Marsé, bien por darle un aire más de "conjunto de recuerdos confuso que viene de mi infancia", bien por darle un toque distinto, bien por x, y ó z, presenta una novela en la que el escenario de fondo, y siempre presente, es la posguerra española. Encontraremos diversos personajes: prostitutas, rojos que esperan que aquello dure poco, falangistas que torturan y matan a los perdedores, pobreza de todo tipo, erotismo gratuito o de pago...
Acudí a este libro justamente por eso, porque, aunque no es un tema que me vuelva loco, pretendía aprovechar el verano para acercarme a un texto distinto, que me recordara a su modo la Historia reciente de mi país. Y sí que lo hace, a través de muchas voces que acabo de citar.

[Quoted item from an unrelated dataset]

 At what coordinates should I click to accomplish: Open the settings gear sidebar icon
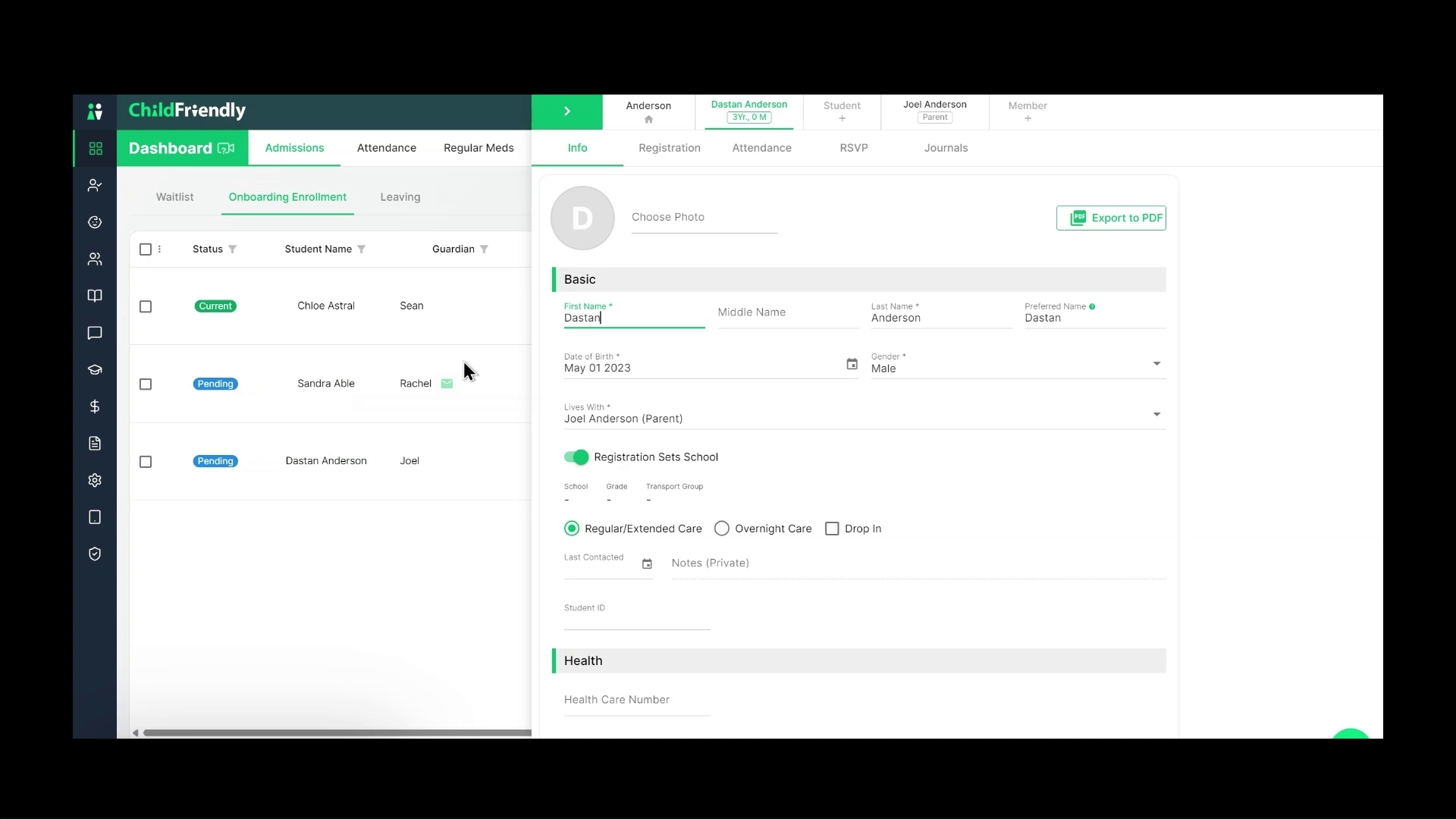[95, 480]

Lo que enseguida vi es que me perdía de modo constante. No sabía apenas quién hablaba en cada momento, o si había un orden cronológico en lo que se me estaba narrando, o quién era el Tetas o el Java o los muchos que salen, porque no termina de haber ningún protagonista. Me consuela saber que los lectores, según he indagado, que tampoco han disfrutado de este título han sentido lo mismo: tener la sensación de que no estaban comprendiendo muchos detalles, porque incluso en un mismo párrafo se cambiaba de repente de narrador o de línea temporal.

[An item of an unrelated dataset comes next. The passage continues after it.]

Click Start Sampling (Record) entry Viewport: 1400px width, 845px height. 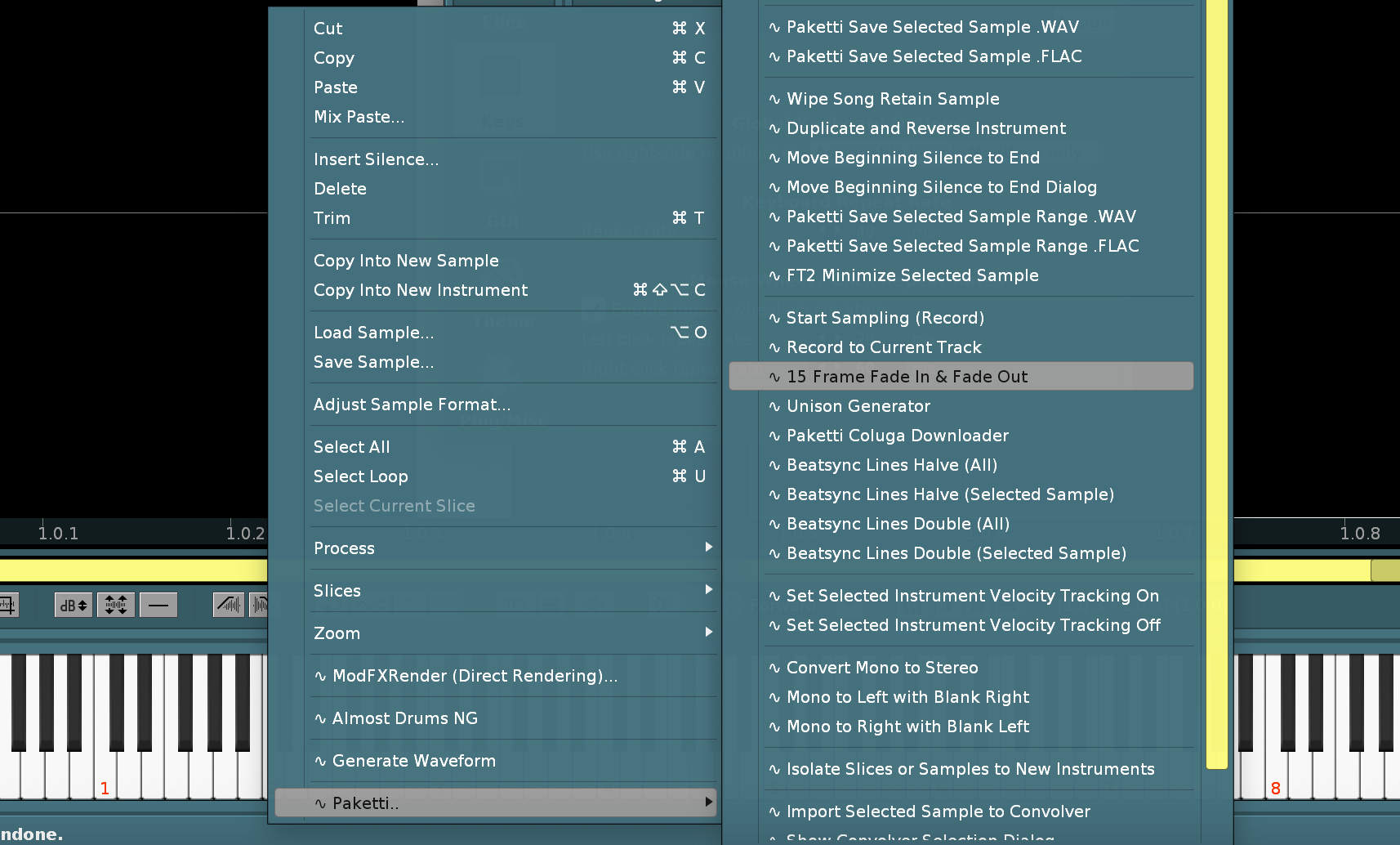coord(885,318)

Entiendo, pues, que la intención del autor era contar un recuerdo de su infancia en aquella complicada época y, como lo que ha de contar no tiene por qué ser fiel a la realidad en demasiado detalle, prestó más atención a comentar o describir determinadas escenas que a darles una continuidad temporal o unos personajes destacados de cuyas manos el lector pudiera asirse para ser guiado.
Pero ya digo, al ser verano y tener más tiempo, opté por seguir leyendo, pues intuí acertadamente que dicho caos era el modo de ser de la novela y que perderse era casi lo esperable. Podría haberlo dejado a los pocos capítulos y no habría pasado nada, pero el caso es que la he leído hasta el final. Si quien lea estas líneas siente interés por la novela, sabiendo ya dónde se mete podrá encontrar quizá cierto grado de disfrute y un sabor, eso sin duda, amargo y poco deseable que acompaña a quienes deambulan por el libro.